プシュケの涙 (電撃文庫)

柴村仁 イラスト 也

 

 夏期講習中にクラスメイト吉野彼方の自殺を目撃した少年が前半の主人公。彼はある日同じ学年の“変人”由良に声をかけられクラスメイトの自殺を調査することになります。

 前後2編で構成された本作は、前編終盤に物語が一気に加速し由良が探す吉野彼方の自殺の真相が明らかになる課程で読者の心をギシギシと締め付けます。なんてこった。

 後編は穏やかに流れる物語。これだけならハッピーエンドの希望に満ちた解放の物語といえるでしょう。しかしこの構成にすることで明るい方向に走っている物語なのに読者の心をさらに締め付けます。

 章の変わり目のみに挿入される挿画も良い味出している上に読み終わって見返すとまたすばらしい効果で登場人物の孤独を描きあげていることが実感できます。

 何というか誰か助けてあげなよ。ってかんじなんですが、残念ながら手を差し出せる人物も登場しませんし、差し出された手をつかめなかったのが悲劇の原因だと思うんですよ。吉野彼方の性質に問題というか原因の一端があったのは事実だろうな。

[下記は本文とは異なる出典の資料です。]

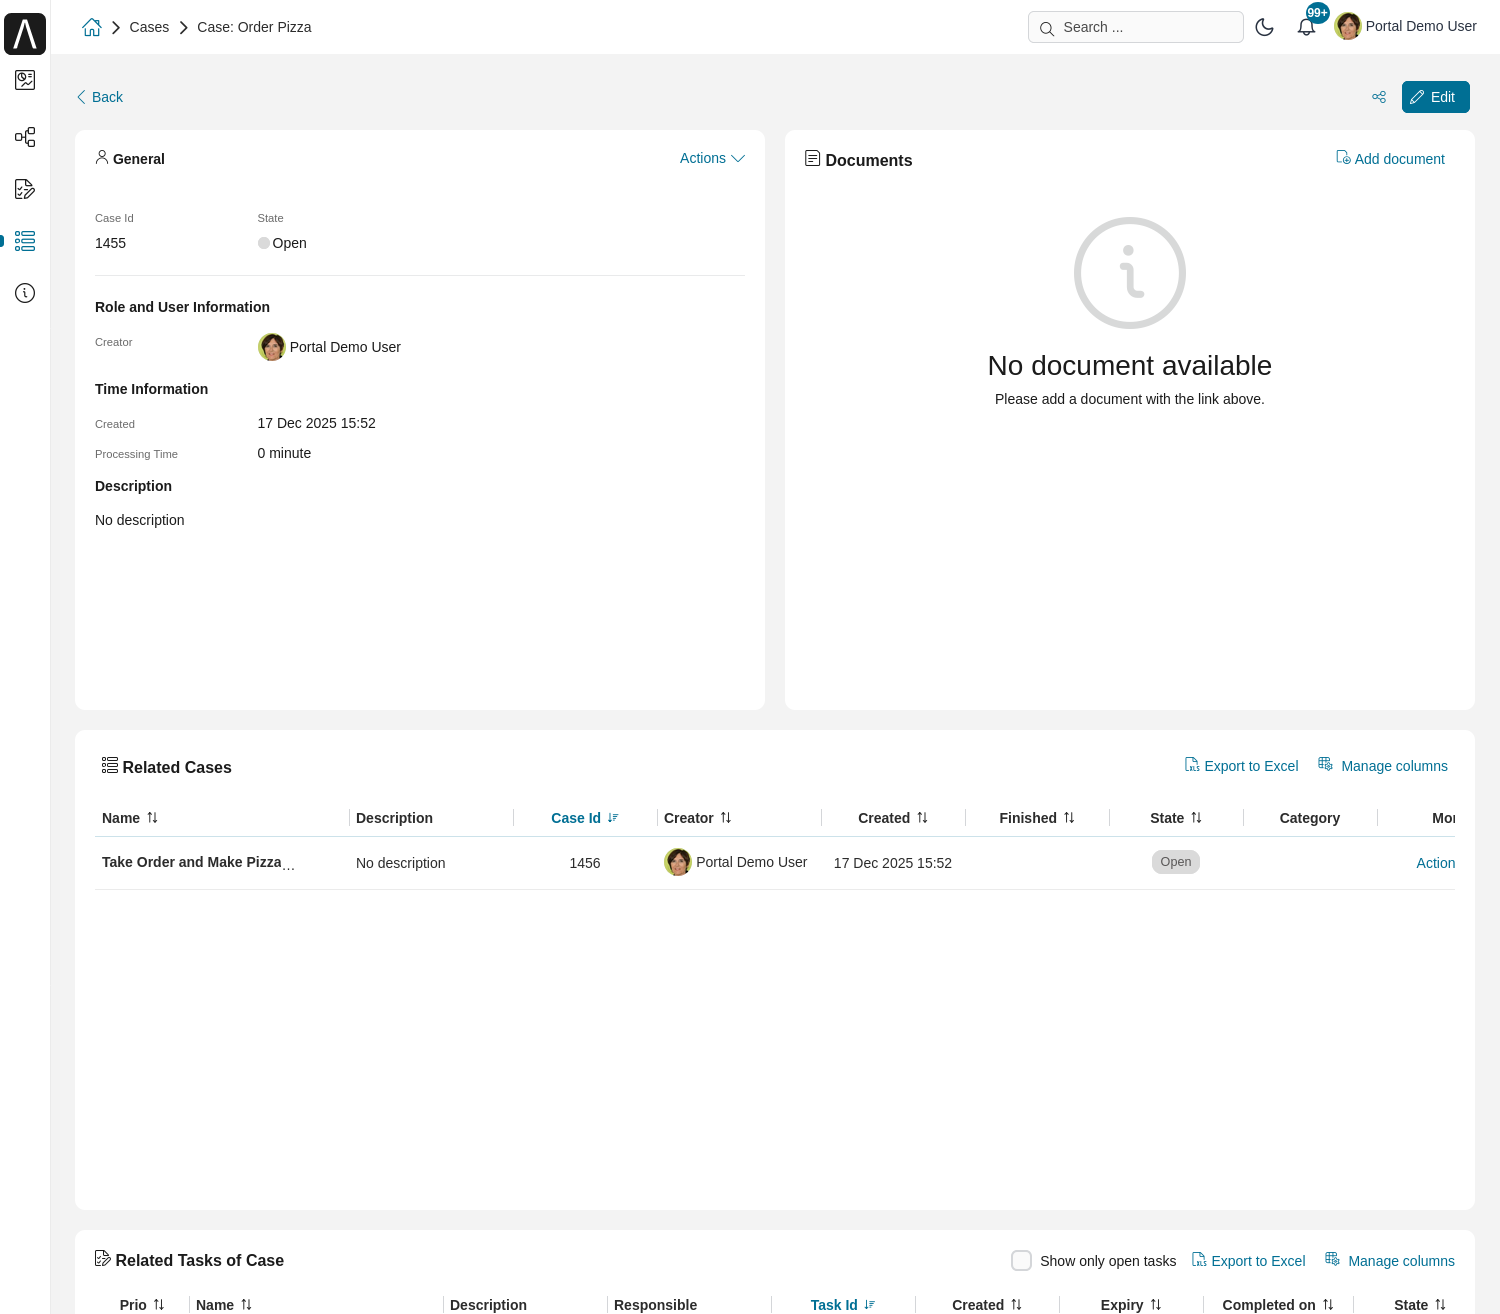This screenshot has height=1314, width=1500.
Task: Expand the Actions dropdown in General
Action: (712, 158)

 なかなか読みが乗るまでに時間がかかり一時的に積ん読本とかしていたのですが読み進めていけば一気に。というのはいつものパターンでしょうかね。

 いわゆるバッドエンドなんでしょうし希望をくじいた形の物語になっています。でもそれが魅力だからしょうがないんでしょうね。前半の主人公と由良、それぞれの喪失感が何というかとんがっています。

 後半特に日常ものの皮をかぶったこの化け物の姿をとくとごらんいただきたい。